Part of what I wrote to Blackstone about the PU 0w40 VOA:

Quote:
I do have a question about this report- the 100C viscosity is listed as 12.26, and in a "values should be..." range of 11.6 to 14.5. However my understanding of SAE J300 is that an oil must have 100C viscosity between 12.5 and 16.3 to be classified an *w40 grade. By that scale this sample would appear to be quite thin compared to Mobil 1 0w40, for which I've seen a report from your lab indicating a 100C vis of 13.4 (lab number E69403). Is the difference between 12.26 and 12.5 just within the error bars of your test method?


And they responded, in part:

Quote:
When we get a new sample of oil in that we have not seen before, we assign it a "should be" viscosity range based on what we've seen from other brands of the same grade in the past. Then if we find the oil actually performs differently than what we expected, we'll tweak the should be range a little. So our values are based on what we see as the real-world performance of the oil.


So, if I understand the response, they're saying that the "should be" range is based not on the standard, but on what they observe across many samples of that grade oil and using their test methods. So if all 0w40 oils they test violate the standard, then their "should be" range will be outside of the standard.

They do go on to say, as we have here, that the other important and interesting test will be how it holds up over time.
 
I kind of understand their thought process.
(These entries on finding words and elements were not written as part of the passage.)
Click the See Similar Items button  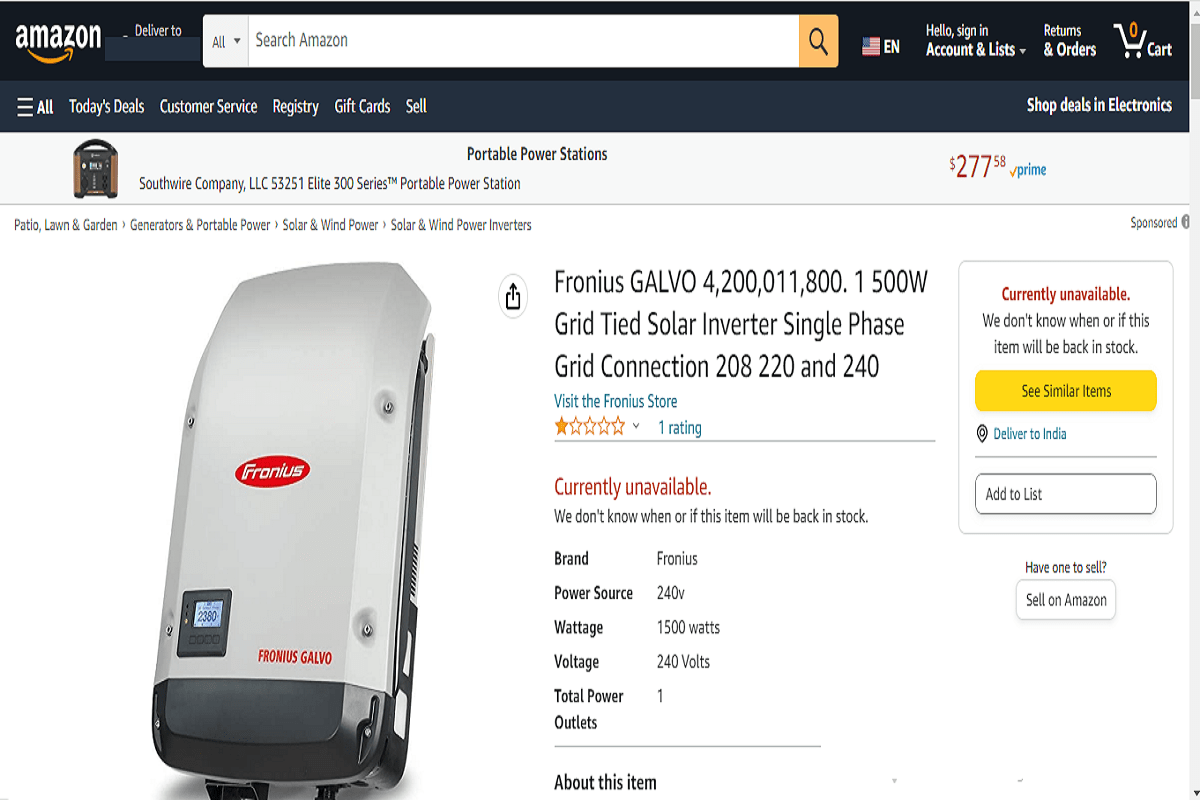coord(1065,391)
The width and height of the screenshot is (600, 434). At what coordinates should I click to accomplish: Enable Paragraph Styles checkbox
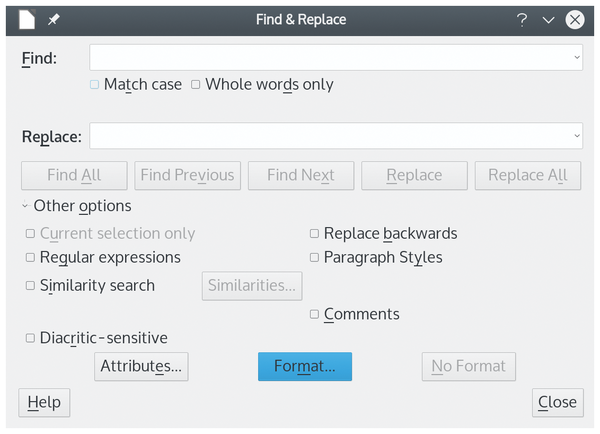(x=314, y=257)
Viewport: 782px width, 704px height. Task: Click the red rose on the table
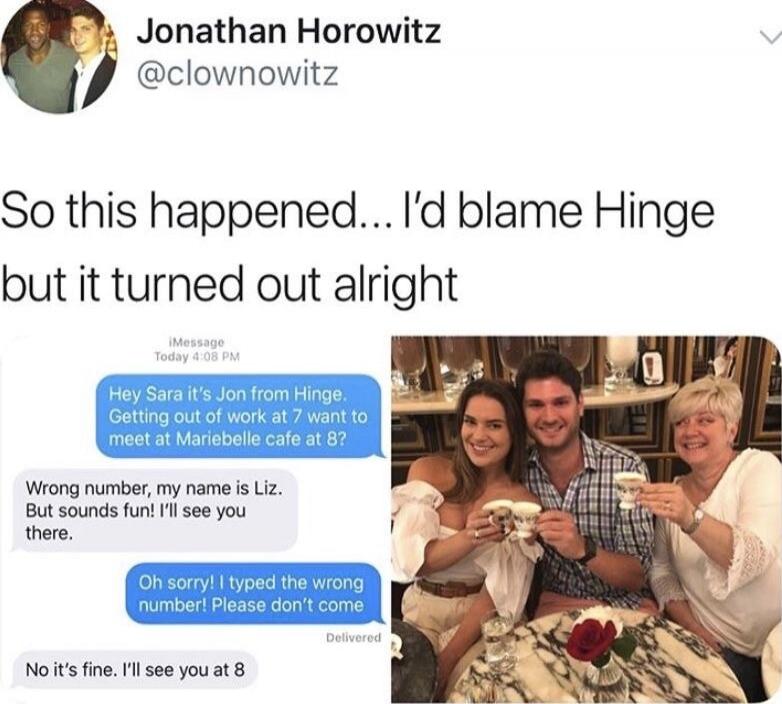coord(593,638)
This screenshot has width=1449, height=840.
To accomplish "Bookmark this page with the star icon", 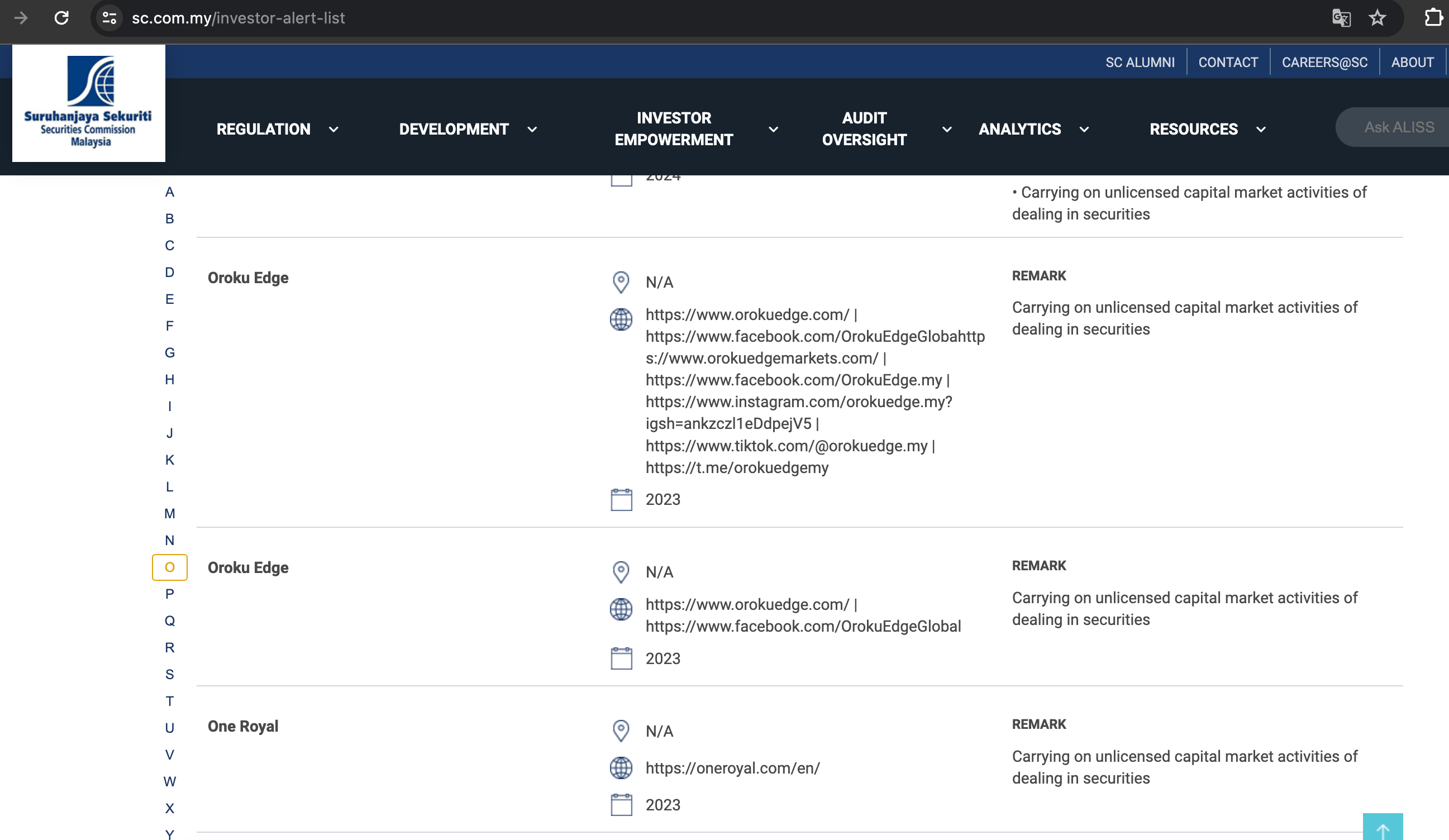I will coord(1376,18).
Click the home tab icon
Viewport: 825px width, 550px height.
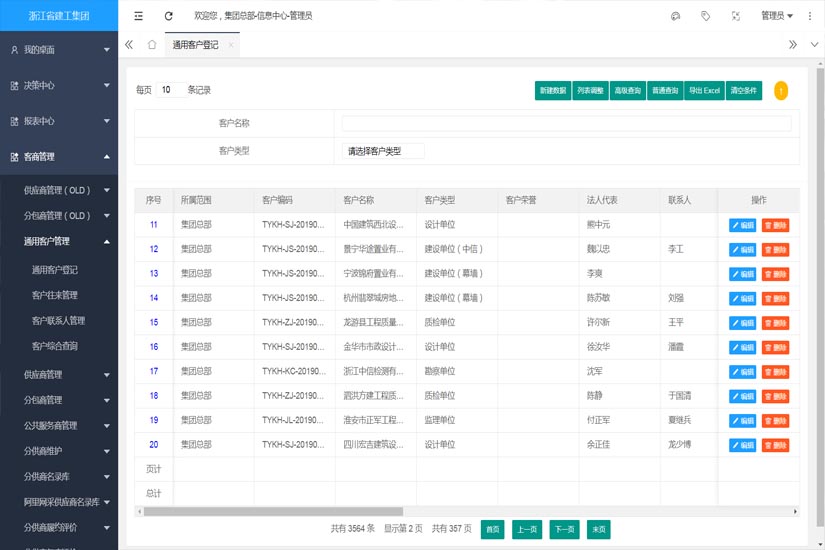point(152,45)
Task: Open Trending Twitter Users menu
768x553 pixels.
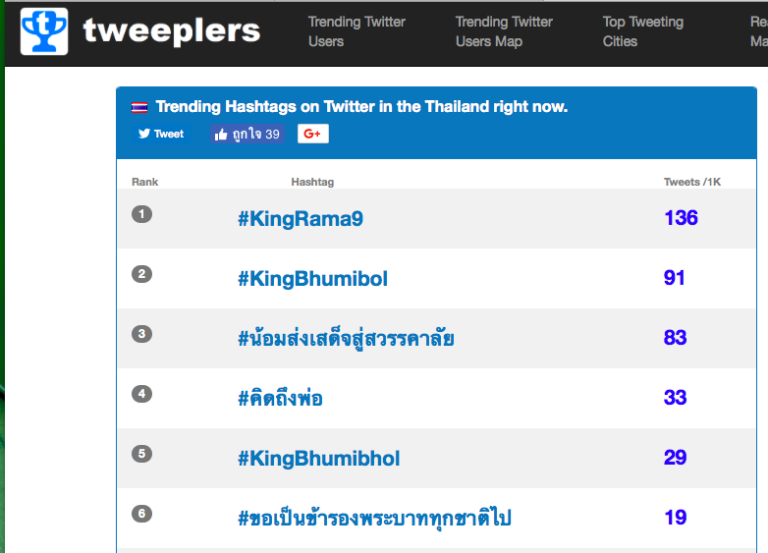Action: pyautogui.click(x=357, y=31)

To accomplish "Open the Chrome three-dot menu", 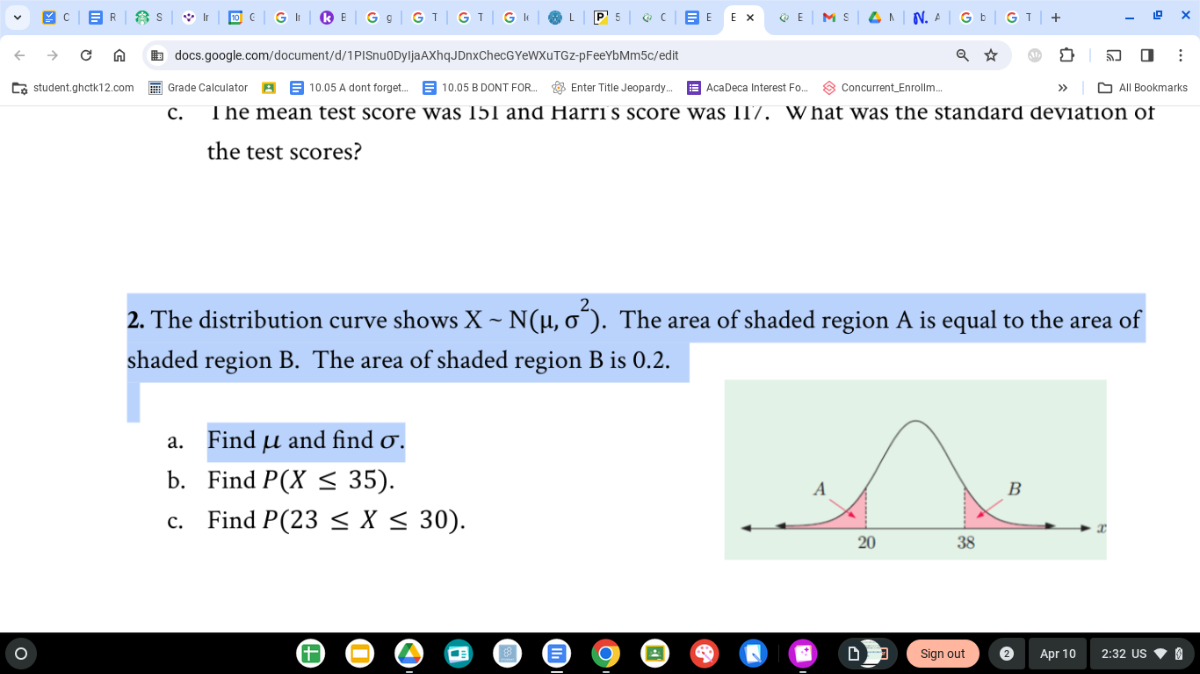I will [x=1181, y=56].
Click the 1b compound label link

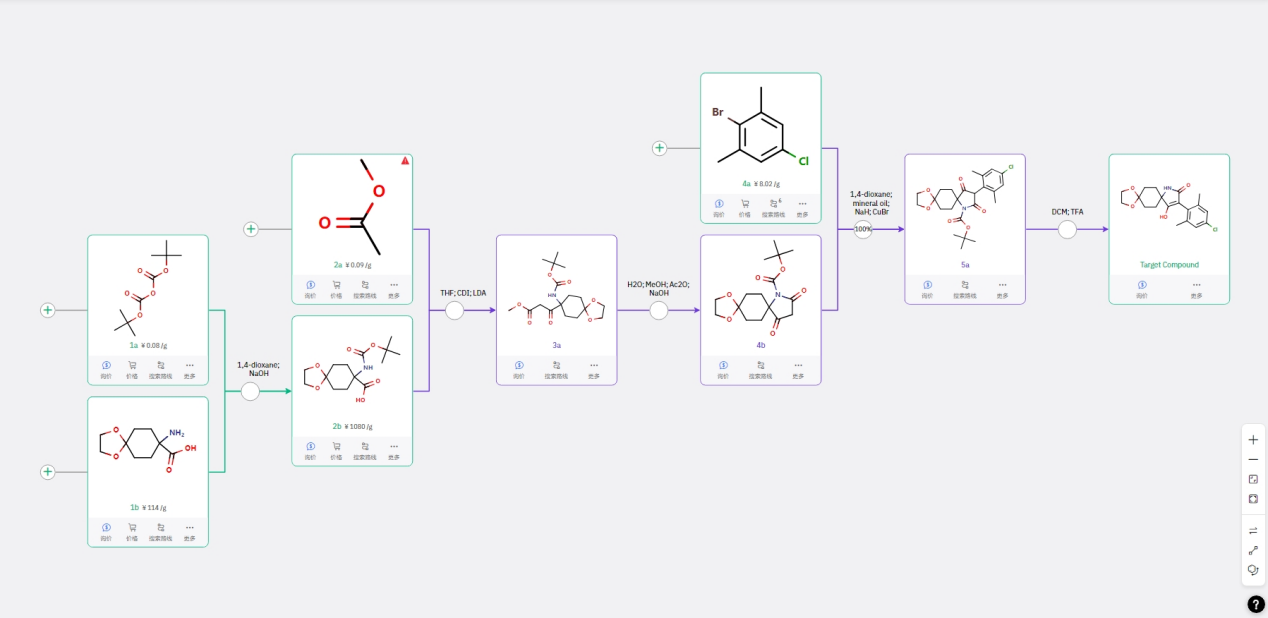coord(134,507)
I still don't agree with it. If they want to use averages, they should at least limit it to that one specific oil brand and not all the 0w-40 oils out there. Otherwise, this range becomes rather useless.

Alas, it's their lab and they can put anything they want into that "should be" column.
smile.gif
 
Too bad you didn't order a KV40 test so we would know the VI. With the KV100 spec' being lower than what PU publish I suspect the VI will be lower than the claimed 186 as well.

VOAs of Sustina 0W-50 and Motul 300V 0W-40 also revealed lower KV100 spec's and VIs than what's claimed in their PDSs.
Castrol 0W-40 is a non-starter IMO with it's 170 VI.

M1 0W-40 remains a benchmark oil that's hard to beat regardless of price.
The only relatively available oil I know of that can out shine M1 is RL 0W-40 and that unfortunately isn't even an API oil for those to which such things matter (not I).
 
Originally Posted By: 440Magnum
I guess it really is just narrowly targeted at the SRT vehicles, and its not going to give M1 0w40 a run for the BITOG 'if you had to have only 1 oil on your desert island...' award.


M1 won't really give a run to coconut flavored massage oil, either.